* Task instructions:
Leave the pictures out and reproduce, exactly, the lines from the one with "This screenshot has height=507, width=945." through the end of the entries below.
Data shown Start Marker
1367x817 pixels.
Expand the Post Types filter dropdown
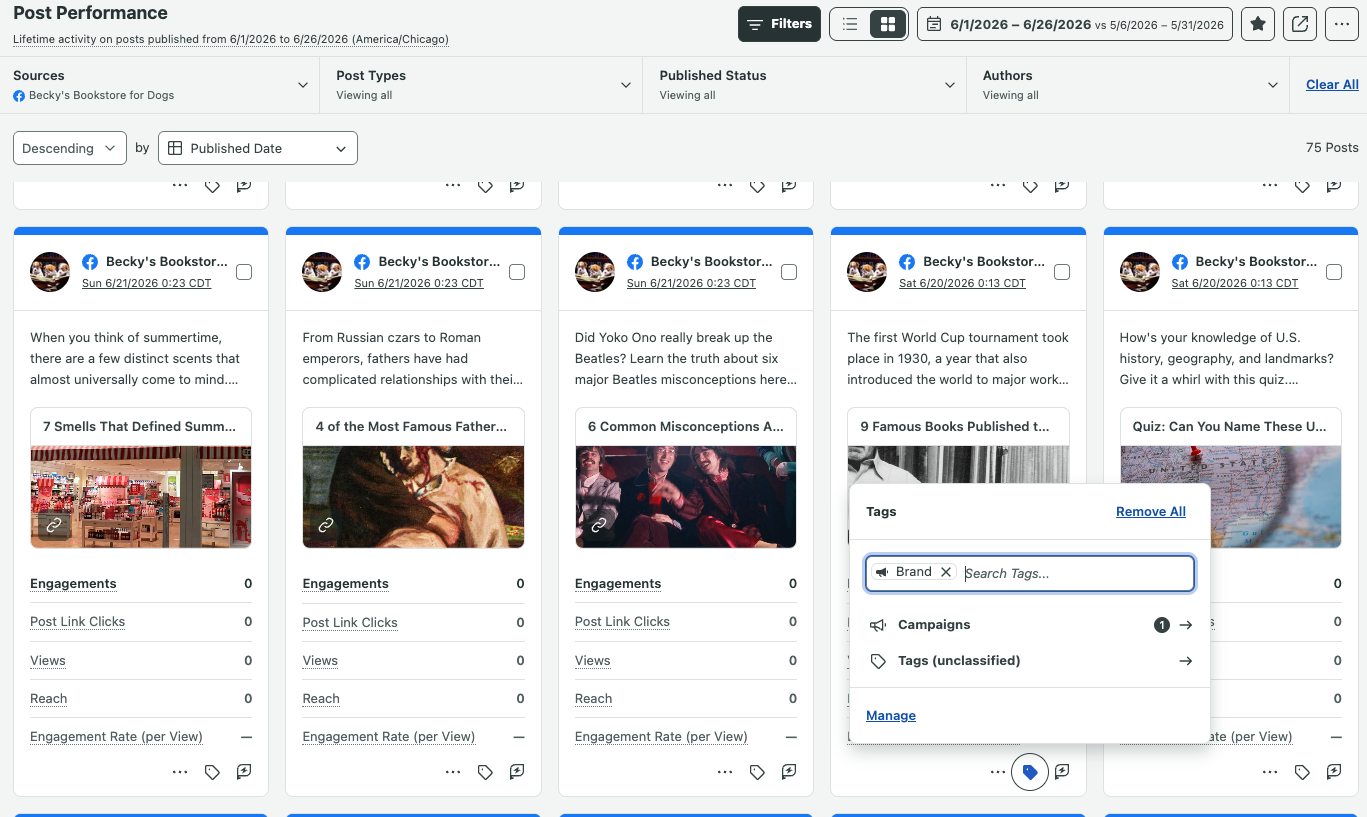[482, 85]
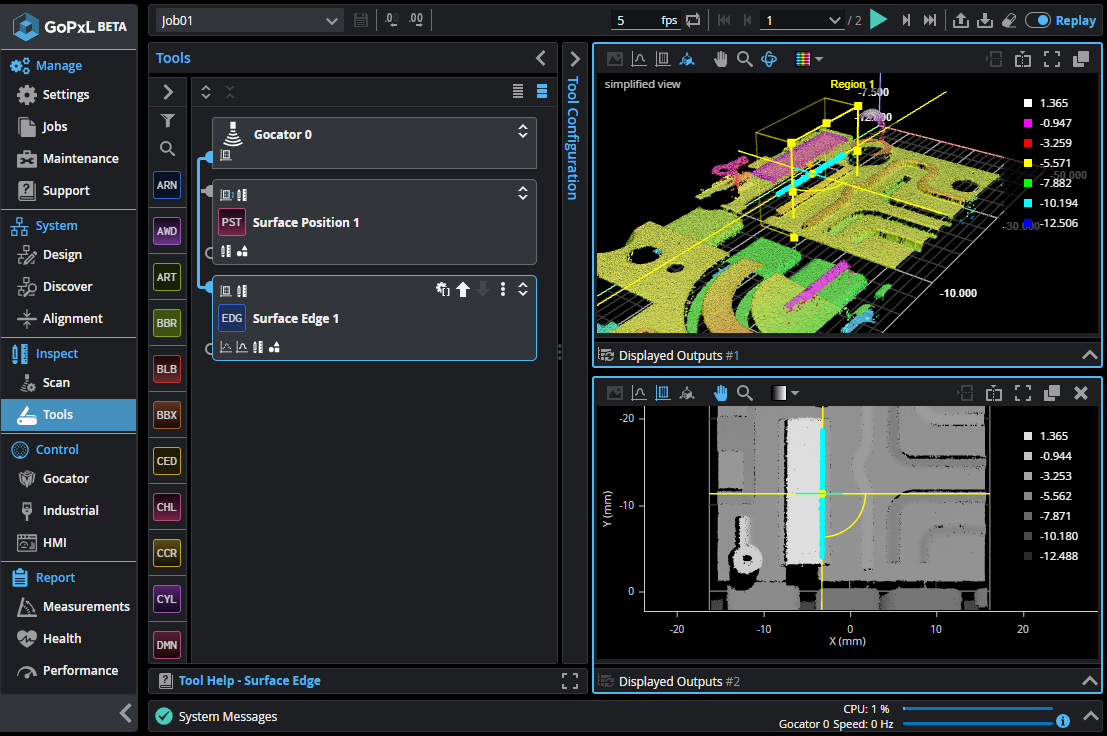Expand the Displayed Outputs #1 panel

coord(1089,354)
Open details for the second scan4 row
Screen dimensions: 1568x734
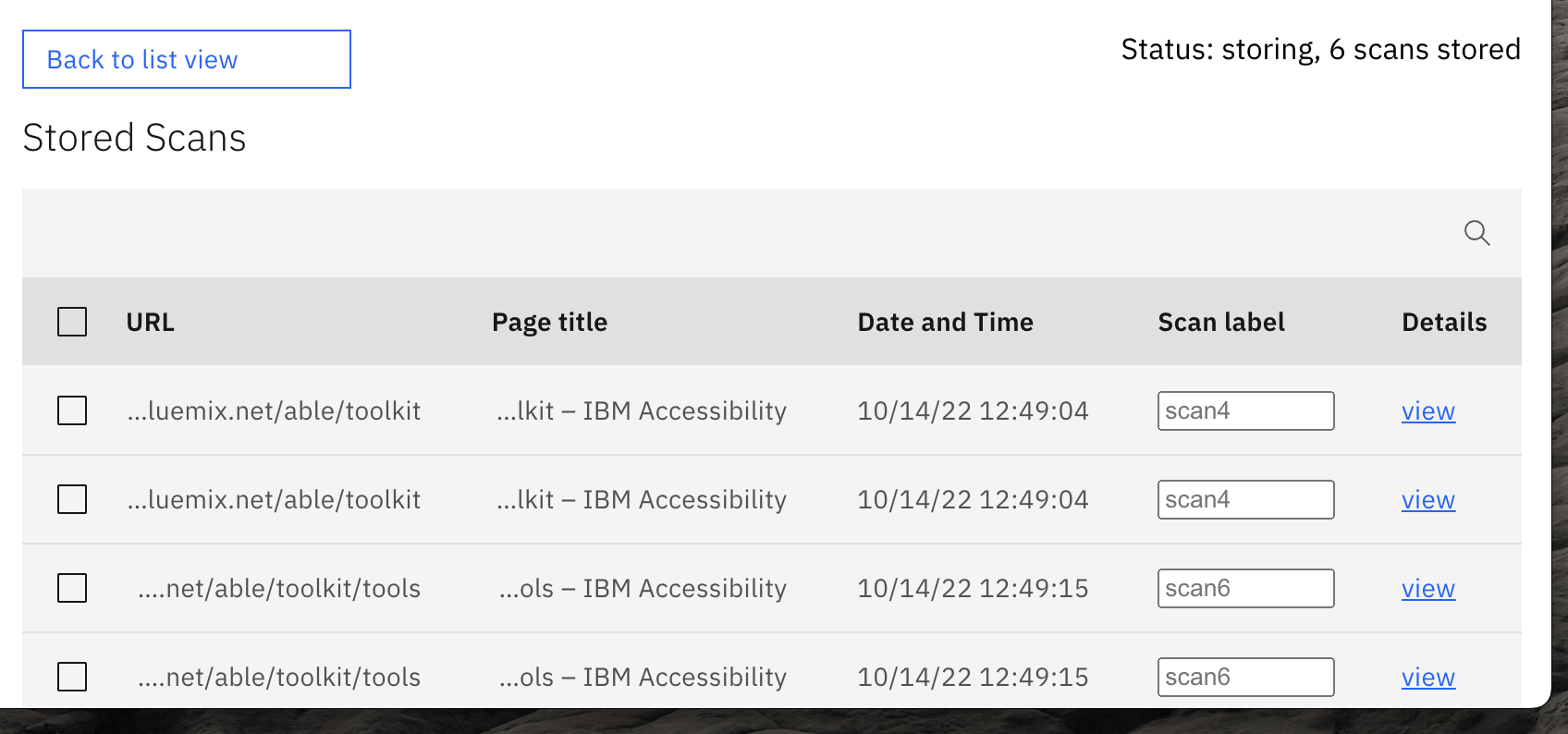(x=1427, y=499)
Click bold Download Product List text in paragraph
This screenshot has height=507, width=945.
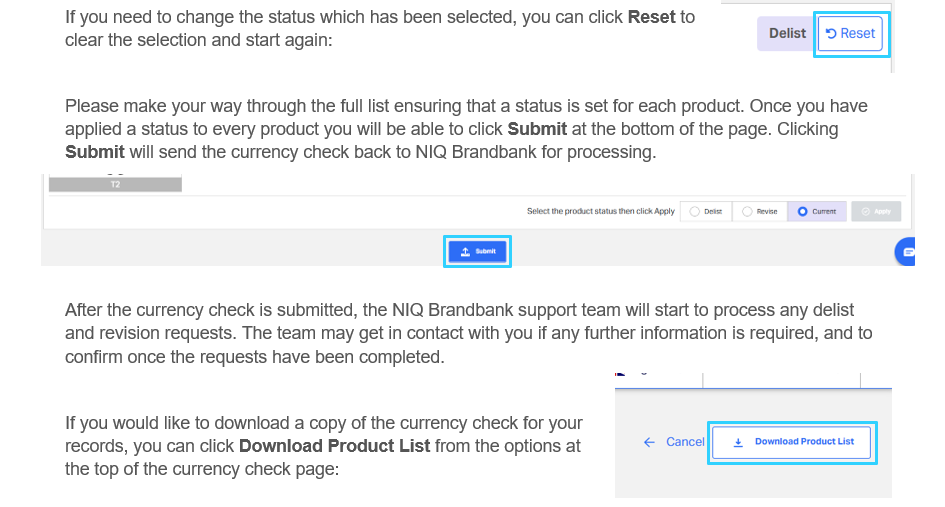[334, 446]
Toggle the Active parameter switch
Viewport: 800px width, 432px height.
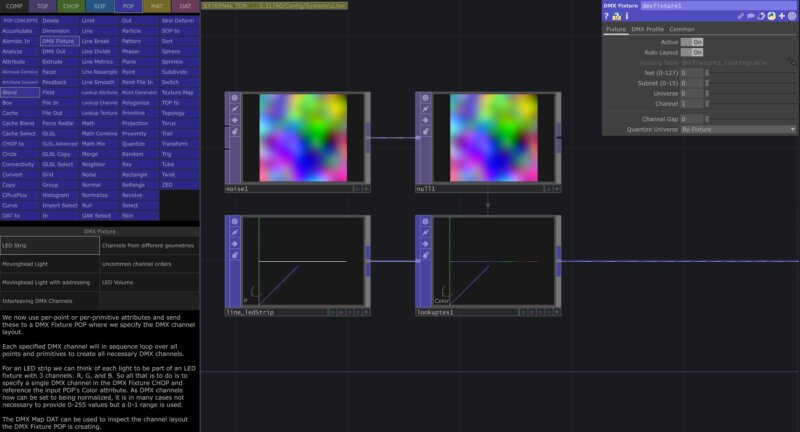692,42
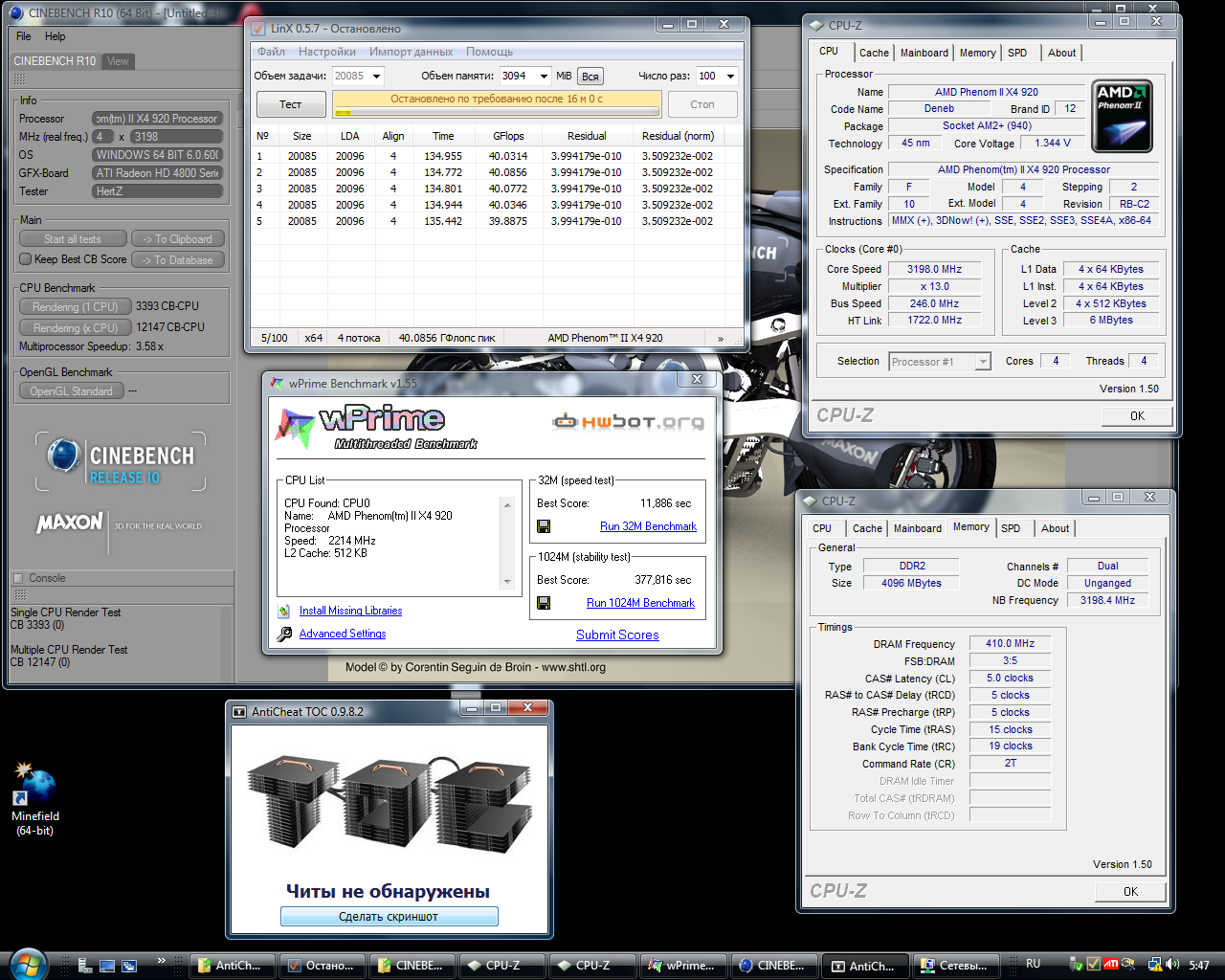Click the save icon for 1024M score
1225x980 pixels.
pos(544,603)
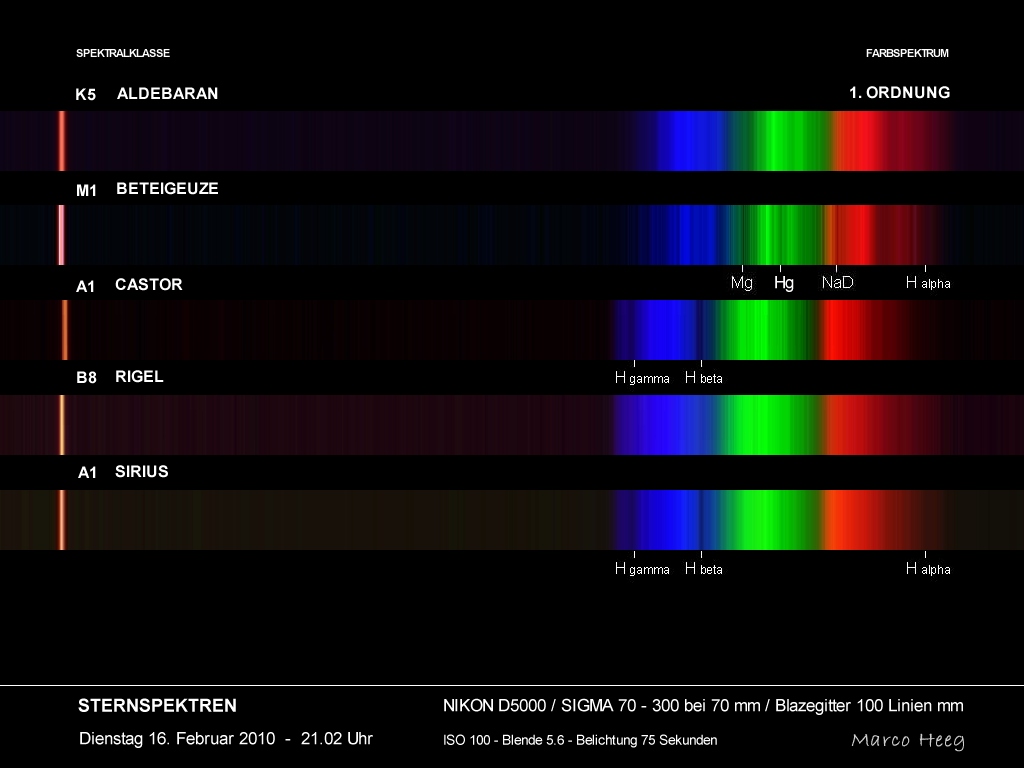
Data shown End Marker
* Task answer:
This screenshot has height=507, width=945.
[334, 446]
Toggle the Active parameter switch
Viewport: 800px width, 432px height.
692,42
Click the save icon for 1024M score
1225x980 pixels.
pos(544,603)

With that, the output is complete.